**Quoted passage**
Todd Hoffe who works at the Newfoundland Ponies Sanctuary takes me to the barn to get started.
[Todd] Netta don't like to put the horses in a dirty stall.
No, who would?
That's a lot.
You got a big... handful there.
This is Charlie's beautiful breakfast... he'll be thrilled.
A little bit more?
Yeah.
So how old is Charlie?
Seven.
Seven.
Your time to eat.
(whinnying) Breakfast is comin'!
Wonderful.
♪ (galloping hoofs) My next adventure takes me to the town of Twillingate.
It's located off the northwestern shore of the island of Newfoundland.
My first visit is with Captain Dave Boyd.
He has created his own museum and enjoys taking tourists out on the ocean.
[Dave] Powerin' up for takeoff!
♪ Got it!
Ohhh!
(laughter) [Brandy] Wow, it breached right there.
Wow.
So seeing that humpback whale breach that was the first time in my life.
How about for you?
Man oh man.
Now that was like four times for me in sixty years.
Amazing, in sixty years?
The thing is it's like that's what everybody wants when they go whale watching.
You wait for that and then, you know unfortunately what happens to me is everyone goes: Did you just see the whale breach?
And I was looking the other way.
So it was wonderful to actually see it once.
And not only that, we got it twice.
It's a right place, right time.
Beautiful.
You want to catch a cod?
Yes, please.
Yes, please.
OK.
Here you go... OK.
So what am I doing now?
Pull it in!
You got one on?
Okay!
Pull, pull, pull, pull!
Hand over hand.
Okay!
Hand over hand.
Oh my Gosh it's heavy!
I'm going to show you the right way to pull.
There are tricks in all trades, even pullin' in a fish.
Let me show you right way.
Look!
OK. Look.
Just just drop yer line.
Yup.
Keep the palms of your hands up, 'and over hand, the line comes out of yer hand, falls onto the bottom of the boat.
Your hands are palm up like that.
'And over 'and.
Hand over hand.
Like this?
Keep your palms up.
That's it.
'And over hand.
You got 'er.
Hand over hand.
Hand over hand.
Hand over hand.
Oh oh!, I see something glistening in the water there.
It's big!
Oh, okay... Whoa!
That's huge!
Just a minute now, let me... Oh my goodness!
Okay.
Here you go.
Here's your fish.
Oh my God.
Look how big it is!
It's bigger than me!
(laughter) What an amazing...
I gotta kiss it, right?
Oh, ya better... (shrieking) Okay so why do we kiss the cod?
Well it's just a foolish thing right?
That's a foolish thing.
It's like, you kiss the cod, drink your screech and become a honorary Newfoundlander, right?
"Long may your big jib draw!"
Right?
C'mon.
Give it a kiss!
Come on hurry up!

**To be done**
[1] Transcribe word for word the part of the Newfoundland transcript that opens with the words containing "My first visit" and closes with "in sixty years?".
[2] Render this sentence from the Newfoundland transcript in Spanish: "My next adventure takes me to the town of Twillingate."

**Stored rows**
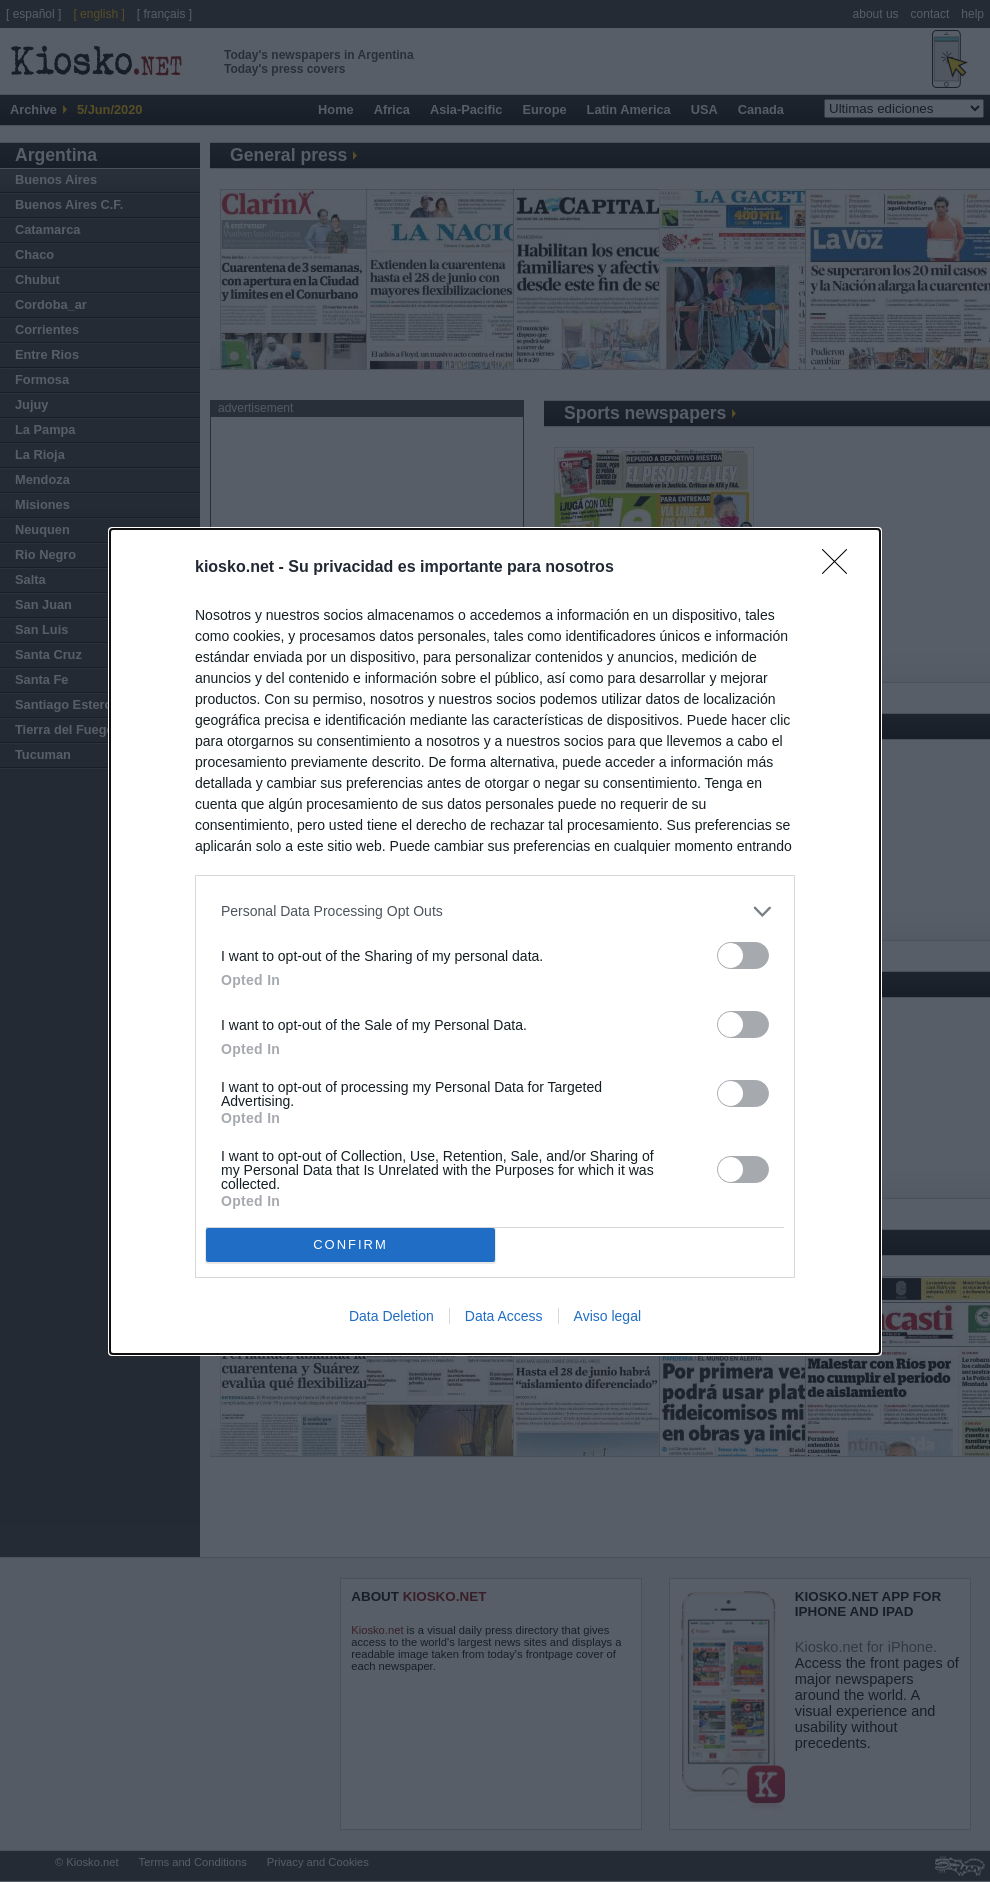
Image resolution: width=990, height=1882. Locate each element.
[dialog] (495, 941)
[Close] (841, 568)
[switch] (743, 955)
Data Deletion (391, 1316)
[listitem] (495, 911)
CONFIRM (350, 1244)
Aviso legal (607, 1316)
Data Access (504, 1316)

**Answers to the tasks**
[1]
My first visit is with Captain Dave Boyd.
He has created his own museum and enjoys taking tourists out on the ocean.
[Dave] Powerin' up for takeoff!
♪ Got it!
Ohhh!
(laughter) [Brandy] Wow, it breached right there.
Wow.
So seeing that humpback whale breach that was the first time in my life.
How about for you?
Man oh man.
Now that was like four times for me in sixty years.
Amazing, in sixty years?

[2] Mi próxima aventura me lleva al pueblo de Twillingate.